*** Data records Section Begins ***

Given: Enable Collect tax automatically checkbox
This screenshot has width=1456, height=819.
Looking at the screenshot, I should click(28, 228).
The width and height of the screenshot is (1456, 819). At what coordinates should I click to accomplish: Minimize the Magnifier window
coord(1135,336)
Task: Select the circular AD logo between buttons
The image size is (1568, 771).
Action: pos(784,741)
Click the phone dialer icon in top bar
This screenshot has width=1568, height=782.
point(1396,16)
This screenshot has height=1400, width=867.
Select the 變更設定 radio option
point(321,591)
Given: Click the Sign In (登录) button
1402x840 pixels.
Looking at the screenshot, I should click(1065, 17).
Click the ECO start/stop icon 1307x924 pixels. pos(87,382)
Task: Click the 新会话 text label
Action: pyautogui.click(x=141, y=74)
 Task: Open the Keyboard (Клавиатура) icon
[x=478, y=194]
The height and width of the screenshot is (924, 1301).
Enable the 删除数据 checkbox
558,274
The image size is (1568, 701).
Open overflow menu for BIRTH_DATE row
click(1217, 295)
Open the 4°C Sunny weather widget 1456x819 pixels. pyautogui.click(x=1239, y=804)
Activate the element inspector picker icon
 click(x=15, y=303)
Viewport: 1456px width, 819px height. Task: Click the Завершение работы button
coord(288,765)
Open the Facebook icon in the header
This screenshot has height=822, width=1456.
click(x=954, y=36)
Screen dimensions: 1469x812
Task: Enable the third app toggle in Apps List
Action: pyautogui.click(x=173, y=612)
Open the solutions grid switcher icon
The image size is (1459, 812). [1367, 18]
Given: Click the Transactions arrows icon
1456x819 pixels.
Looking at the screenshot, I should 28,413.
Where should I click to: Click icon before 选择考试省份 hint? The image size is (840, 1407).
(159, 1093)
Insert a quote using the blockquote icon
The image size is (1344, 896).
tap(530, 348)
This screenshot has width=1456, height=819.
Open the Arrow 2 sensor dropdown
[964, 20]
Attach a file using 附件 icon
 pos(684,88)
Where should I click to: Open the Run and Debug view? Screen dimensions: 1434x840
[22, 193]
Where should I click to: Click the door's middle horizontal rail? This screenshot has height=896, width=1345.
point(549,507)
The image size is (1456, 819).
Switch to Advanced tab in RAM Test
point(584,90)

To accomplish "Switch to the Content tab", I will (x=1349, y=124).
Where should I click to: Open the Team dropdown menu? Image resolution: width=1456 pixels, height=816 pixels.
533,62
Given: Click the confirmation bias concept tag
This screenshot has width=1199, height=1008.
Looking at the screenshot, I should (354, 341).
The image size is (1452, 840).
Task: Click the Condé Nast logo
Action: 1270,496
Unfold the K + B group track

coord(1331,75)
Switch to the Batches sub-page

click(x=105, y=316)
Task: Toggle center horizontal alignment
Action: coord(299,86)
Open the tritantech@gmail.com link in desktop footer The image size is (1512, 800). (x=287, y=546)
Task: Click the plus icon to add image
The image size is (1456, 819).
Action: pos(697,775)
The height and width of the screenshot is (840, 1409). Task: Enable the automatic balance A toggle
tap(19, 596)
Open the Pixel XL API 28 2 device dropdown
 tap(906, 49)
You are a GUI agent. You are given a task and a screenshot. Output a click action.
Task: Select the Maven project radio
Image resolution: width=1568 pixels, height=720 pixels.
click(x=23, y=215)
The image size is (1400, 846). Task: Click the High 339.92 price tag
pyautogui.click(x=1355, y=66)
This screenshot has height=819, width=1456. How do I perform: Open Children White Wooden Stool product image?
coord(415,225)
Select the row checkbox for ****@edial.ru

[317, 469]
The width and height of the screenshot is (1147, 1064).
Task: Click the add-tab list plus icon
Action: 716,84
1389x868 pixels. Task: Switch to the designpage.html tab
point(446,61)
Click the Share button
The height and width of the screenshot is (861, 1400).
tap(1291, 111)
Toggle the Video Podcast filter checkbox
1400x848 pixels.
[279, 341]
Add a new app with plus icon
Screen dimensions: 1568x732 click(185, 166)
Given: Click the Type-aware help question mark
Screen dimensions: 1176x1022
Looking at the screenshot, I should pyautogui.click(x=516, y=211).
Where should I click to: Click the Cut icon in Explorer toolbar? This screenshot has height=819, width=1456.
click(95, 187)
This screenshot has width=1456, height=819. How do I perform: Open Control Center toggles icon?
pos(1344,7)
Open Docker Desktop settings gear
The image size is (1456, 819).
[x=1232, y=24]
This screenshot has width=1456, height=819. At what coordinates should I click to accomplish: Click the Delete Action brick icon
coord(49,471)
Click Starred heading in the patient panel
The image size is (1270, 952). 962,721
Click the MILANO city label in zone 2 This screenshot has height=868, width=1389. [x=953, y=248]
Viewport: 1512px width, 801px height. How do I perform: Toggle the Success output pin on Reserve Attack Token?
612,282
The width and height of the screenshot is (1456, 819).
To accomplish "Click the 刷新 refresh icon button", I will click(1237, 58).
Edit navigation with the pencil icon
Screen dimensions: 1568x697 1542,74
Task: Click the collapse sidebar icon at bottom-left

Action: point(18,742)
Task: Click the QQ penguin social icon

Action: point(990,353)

*** Data records Section Ends ***

--- Task goal ---
Repeat the lines from the first one in the records through the line containing "Open the Facebook icon in the header", exactly as written, and nothing else.

--- Response to the exercise ---
Given: Enable Collect tax automatically checkbox
This screenshot has width=1456, height=819.
Looking at the screenshot, I should click(28, 228).
The width and height of the screenshot is (1456, 819). At what coordinates should I click to accomplish: Minimize the Magnifier window
coord(1135,336)
Task: Select the circular AD logo between buttons
The image size is (1568, 771).
Action: pos(784,741)
Click the phone dialer icon in top bar
This screenshot has width=1568, height=782.
point(1396,16)
This screenshot has height=1400, width=867.
Select the 變更設定 radio option
point(321,591)
Given: Click the Sign In (登录) button
1402x840 pixels.
Looking at the screenshot, I should click(1065, 17).
Click the ECO start/stop icon 1307x924 pixels. pos(87,382)
Task: Click the 新会话 text label
Action: pyautogui.click(x=141, y=74)
 Task: Open the Keyboard (Клавиатура) icon
[x=478, y=194]
The height and width of the screenshot is (924, 1301).
Enable the 删除数据 checkbox
558,274
The image size is (1568, 701).
Open overflow menu for BIRTH_DATE row
click(1217, 295)
Open the 4°C Sunny weather widget 1456x819 pixels. pyautogui.click(x=1239, y=804)
Activate the element inspector picker icon
 click(x=15, y=303)
Viewport: 1456px width, 819px height. Task: Click the Завершение работы button
coord(288,765)
Open the Facebook icon in the header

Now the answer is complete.